··· Dataset records
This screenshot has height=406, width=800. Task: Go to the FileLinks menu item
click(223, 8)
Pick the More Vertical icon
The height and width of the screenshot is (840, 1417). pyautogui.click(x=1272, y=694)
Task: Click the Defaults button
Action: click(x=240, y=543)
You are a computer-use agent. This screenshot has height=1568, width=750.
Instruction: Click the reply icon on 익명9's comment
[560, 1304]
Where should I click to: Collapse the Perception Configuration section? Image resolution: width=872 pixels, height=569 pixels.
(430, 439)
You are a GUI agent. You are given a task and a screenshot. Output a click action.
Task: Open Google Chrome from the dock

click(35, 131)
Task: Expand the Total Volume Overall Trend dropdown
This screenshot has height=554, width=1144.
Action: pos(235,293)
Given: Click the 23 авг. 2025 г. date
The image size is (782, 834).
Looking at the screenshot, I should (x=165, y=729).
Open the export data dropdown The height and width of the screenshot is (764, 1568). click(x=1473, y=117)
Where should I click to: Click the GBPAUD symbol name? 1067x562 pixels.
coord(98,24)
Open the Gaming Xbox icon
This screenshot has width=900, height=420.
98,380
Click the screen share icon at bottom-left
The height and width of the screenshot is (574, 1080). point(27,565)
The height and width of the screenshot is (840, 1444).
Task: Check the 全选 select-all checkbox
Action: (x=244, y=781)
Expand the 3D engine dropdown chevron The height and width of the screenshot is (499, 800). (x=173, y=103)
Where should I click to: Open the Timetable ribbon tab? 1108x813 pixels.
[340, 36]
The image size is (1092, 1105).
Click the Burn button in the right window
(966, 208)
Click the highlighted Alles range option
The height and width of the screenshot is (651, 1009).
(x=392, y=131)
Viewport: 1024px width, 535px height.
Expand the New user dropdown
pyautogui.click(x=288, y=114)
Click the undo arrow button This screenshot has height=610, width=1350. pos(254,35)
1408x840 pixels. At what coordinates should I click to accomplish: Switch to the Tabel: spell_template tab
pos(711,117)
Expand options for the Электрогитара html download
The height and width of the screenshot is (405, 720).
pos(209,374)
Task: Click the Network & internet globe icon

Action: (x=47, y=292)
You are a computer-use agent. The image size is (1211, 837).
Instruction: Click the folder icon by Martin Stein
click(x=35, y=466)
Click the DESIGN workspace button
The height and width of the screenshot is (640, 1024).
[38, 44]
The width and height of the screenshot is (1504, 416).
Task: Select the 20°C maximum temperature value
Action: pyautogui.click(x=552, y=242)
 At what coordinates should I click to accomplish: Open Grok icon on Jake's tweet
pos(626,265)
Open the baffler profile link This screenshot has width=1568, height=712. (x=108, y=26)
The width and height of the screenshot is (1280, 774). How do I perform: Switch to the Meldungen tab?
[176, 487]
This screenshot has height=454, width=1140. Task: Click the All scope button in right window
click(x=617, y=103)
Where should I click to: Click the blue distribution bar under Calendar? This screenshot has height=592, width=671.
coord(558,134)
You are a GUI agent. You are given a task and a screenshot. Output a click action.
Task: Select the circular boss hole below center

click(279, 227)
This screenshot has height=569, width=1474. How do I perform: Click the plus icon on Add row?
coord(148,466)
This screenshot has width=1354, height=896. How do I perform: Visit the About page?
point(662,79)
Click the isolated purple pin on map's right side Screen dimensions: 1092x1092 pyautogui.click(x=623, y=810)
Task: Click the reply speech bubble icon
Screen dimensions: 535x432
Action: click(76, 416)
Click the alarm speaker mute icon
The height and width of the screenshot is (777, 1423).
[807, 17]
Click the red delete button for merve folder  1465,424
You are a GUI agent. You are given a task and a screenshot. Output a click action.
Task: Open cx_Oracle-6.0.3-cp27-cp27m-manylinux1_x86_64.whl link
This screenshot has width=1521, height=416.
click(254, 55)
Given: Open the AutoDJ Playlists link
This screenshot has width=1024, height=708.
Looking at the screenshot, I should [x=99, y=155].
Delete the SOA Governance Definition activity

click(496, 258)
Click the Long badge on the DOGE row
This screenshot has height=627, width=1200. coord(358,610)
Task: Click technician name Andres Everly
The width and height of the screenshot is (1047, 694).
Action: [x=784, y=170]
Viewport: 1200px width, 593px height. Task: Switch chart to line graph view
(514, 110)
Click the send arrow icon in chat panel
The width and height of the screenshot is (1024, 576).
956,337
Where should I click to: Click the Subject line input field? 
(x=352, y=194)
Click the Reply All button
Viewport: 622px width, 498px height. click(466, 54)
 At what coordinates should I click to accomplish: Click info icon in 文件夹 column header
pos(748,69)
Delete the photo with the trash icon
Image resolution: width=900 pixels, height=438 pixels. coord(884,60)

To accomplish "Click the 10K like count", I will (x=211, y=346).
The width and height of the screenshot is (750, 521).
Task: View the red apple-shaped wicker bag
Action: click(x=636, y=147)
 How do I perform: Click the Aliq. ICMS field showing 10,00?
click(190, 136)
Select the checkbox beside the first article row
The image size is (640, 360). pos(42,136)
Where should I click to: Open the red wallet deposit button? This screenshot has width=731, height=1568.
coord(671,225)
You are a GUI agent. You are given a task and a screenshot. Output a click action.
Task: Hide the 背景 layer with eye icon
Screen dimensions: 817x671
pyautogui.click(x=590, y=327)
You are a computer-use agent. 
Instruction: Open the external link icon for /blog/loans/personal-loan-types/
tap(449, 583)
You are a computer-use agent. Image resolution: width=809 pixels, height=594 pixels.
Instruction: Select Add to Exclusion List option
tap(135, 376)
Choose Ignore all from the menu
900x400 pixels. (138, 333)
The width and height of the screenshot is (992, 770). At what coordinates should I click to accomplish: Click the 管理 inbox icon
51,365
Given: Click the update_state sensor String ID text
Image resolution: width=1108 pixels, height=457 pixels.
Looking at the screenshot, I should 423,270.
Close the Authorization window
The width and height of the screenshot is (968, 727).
······
• **Work order**:
Copy every entry exactly.

• **Response to this exercise**:
This screenshot has height=406, width=800. Task: Go to the FileLinks menu item
click(223, 8)
Pick the More Vertical icon
The height and width of the screenshot is (840, 1417). pyautogui.click(x=1272, y=694)
Task: Click the Defaults button
Action: click(x=240, y=543)
You are a computer-use agent. This screenshot has height=1568, width=750.
Instruction: Click the reply icon on 익명9's comment
[560, 1304]
Where should I click to: Collapse the Perception Configuration section? Image resolution: width=872 pixels, height=569 pixels.
(430, 439)
You are a GUI agent. You are given a task and a screenshot. Output a click action.
Task: Open Google Chrome from the dock

click(35, 131)
Task: Expand the Total Volume Overall Trend dropdown
This screenshot has height=554, width=1144.
Action: pos(235,293)
Given: Click the 23 авг. 2025 г. date
The image size is (782, 834).
Looking at the screenshot, I should (x=165, y=729).
Open the export data dropdown The height and width of the screenshot is (764, 1568). click(x=1473, y=117)
Where should I click to: Click the GBPAUD symbol name? 1067x562 pixels.
coord(98,24)
Open the Gaming Xbox icon
This screenshot has width=900, height=420.
98,380
Click the screen share icon at bottom-left
The height and width of the screenshot is (574, 1080). point(27,565)
The height and width of the screenshot is (840, 1444).
Task: Check the 全选 select-all checkbox
Action: (x=244, y=781)
Expand the 3D engine dropdown chevron The height and width of the screenshot is (499, 800). (x=173, y=103)
Where should I click to: Open the Timetable ribbon tab? 1108x813 pixels.
[340, 36]
The image size is (1092, 1105).
Click the Burn button in the right window
(966, 208)
Click the highlighted Alles range option
The height and width of the screenshot is (651, 1009).
(x=392, y=131)
Viewport: 1024px width, 535px height.
Expand the New user dropdown
pyautogui.click(x=288, y=114)
Click the undo arrow button This screenshot has height=610, width=1350. pos(254,35)
1408x840 pixels. At what coordinates should I click to accomplish: Switch to the Tabel: spell_template tab
pos(711,117)
Expand options for the Электрогитара html download
The height and width of the screenshot is (405, 720).
pos(209,374)
Task: Click the Network & internet globe icon

Action: (x=47, y=292)
You are a computer-use agent. The image size is (1211, 837).
Instruction: Click the folder icon by Martin Stein
click(x=35, y=466)
Click the DESIGN workspace button
The height and width of the screenshot is (640, 1024).
[38, 44]
The width and height of the screenshot is (1504, 416).
Task: Select the 20°C maximum temperature value
Action: pyautogui.click(x=552, y=242)
 At what coordinates should I click to accomplish: Open Grok icon on Jake's tweet
pos(626,265)
Open the baffler profile link This screenshot has width=1568, height=712. (x=108, y=26)
The width and height of the screenshot is (1280, 774). How do I perform: Switch to the Meldungen tab?
[176, 487]
This screenshot has height=454, width=1140. Task: Click the All scope button in right window
click(x=617, y=103)
Where should I click to: Click the blue distribution bar under Calendar? This screenshot has height=592, width=671.
coord(558,134)
You are a GUI agent. You are given a task and a screenshot. Output a click action.
Task: Select the circular boss hole below center

click(279, 227)
This screenshot has height=569, width=1474. How do I perform: Click the plus icon on Add row?
coord(148,466)
This screenshot has width=1354, height=896. How do I perform: Visit the About page?
point(662,79)
Click the isolated purple pin on map's right side Screen dimensions: 1092x1092 pyautogui.click(x=623, y=810)
Task: Click the reply speech bubble icon
Screen dimensions: 535x432
Action: click(76, 416)
Click the alarm speaker mute icon
The height and width of the screenshot is (777, 1423).
[807, 17]
Click the red delete button for merve folder  1465,424
You are a GUI agent. You are given a task and a screenshot. Output a click action.
Task: Open cx_Oracle-6.0.3-cp27-cp27m-manylinux1_x86_64.whl link
This screenshot has width=1521, height=416.
click(254, 55)
Given: Open the AutoDJ Playlists link
This screenshot has width=1024, height=708.
Looking at the screenshot, I should [x=99, y=155].
Delete the SOA Governance Definition activity

click(496, 258)
Click the Long badge on the DOGE row
This screenshot has height=627, width=1200. coord(358,610)
Task: Click technician name Andres Everly
The width and height of the screenshot is (1047, 694).
Action: [x=784, y=170]
Viewport: 1200px width, 593px height. Task: Switch chart to line graph view
(514, 110)
Click the send arrow icon in chat panel
The width and height of the screenshot is (1024, 576).
956,337
Where should I click to: Click the Subject line input field? 
(x=352, y=194)
Click the Reply All button
Viewport: 622px width, 498px height. click(466, 54)
 At what coordinates should I click to accomplish: Click info icon in 文件夹 column header
pos(748,69)
Delete the photo with the trash icon
Image resolution: width=900 pixels, height=438 pixels. coord(884,60)

To accomplish "Click the 10K like count", I will (x=211, y=346).
The width and height of the screenshot is (750, 521).
Task: View the red apple-shaped wicker bag
Action: click(x=636, y=147)
 How do I perform: Click the Aliq. ICMS field showing 10,00?
click(190, 136)
Select the checkbox beside the first article row
The image size is (640, 360). pos(42,136)
Where should I click to: Open the red wallet deposit button? This screenshot has width=731, height=1568.
coord(671,225)
You are a GUI agent. You are given a task and a screenshot. Output a click action.
Task: Hide the 背景 layer with eye icon
Screen dimensions: 817x671
pyautogui.click(x=590, y=327)
You are a computer-use agent. 
Instruction: Open the external link icon for /blog/loans/personal-loan-types/
tap(449, 583)
You are a computer-use agent. Image resolution: width=809 pixels, height=594 pixels.
Instruction: Select Add to Exclusion List option
tap(135, 376)
Choose Ignore all from the menu
900x400 pixels. (138, 333)
The width and height of the screenshot is (992, 770). At what coordinates should I click to accomplish: Click the 管理 inbox icon
51,365
Given: Click the update_state sensor String ID text
Image resolution: width=1108 pixels, height=457 pixels.
Looking at the screenshot, I should 423,270.
Close the Authorization window
The width and height of the screenshot is (968, 727).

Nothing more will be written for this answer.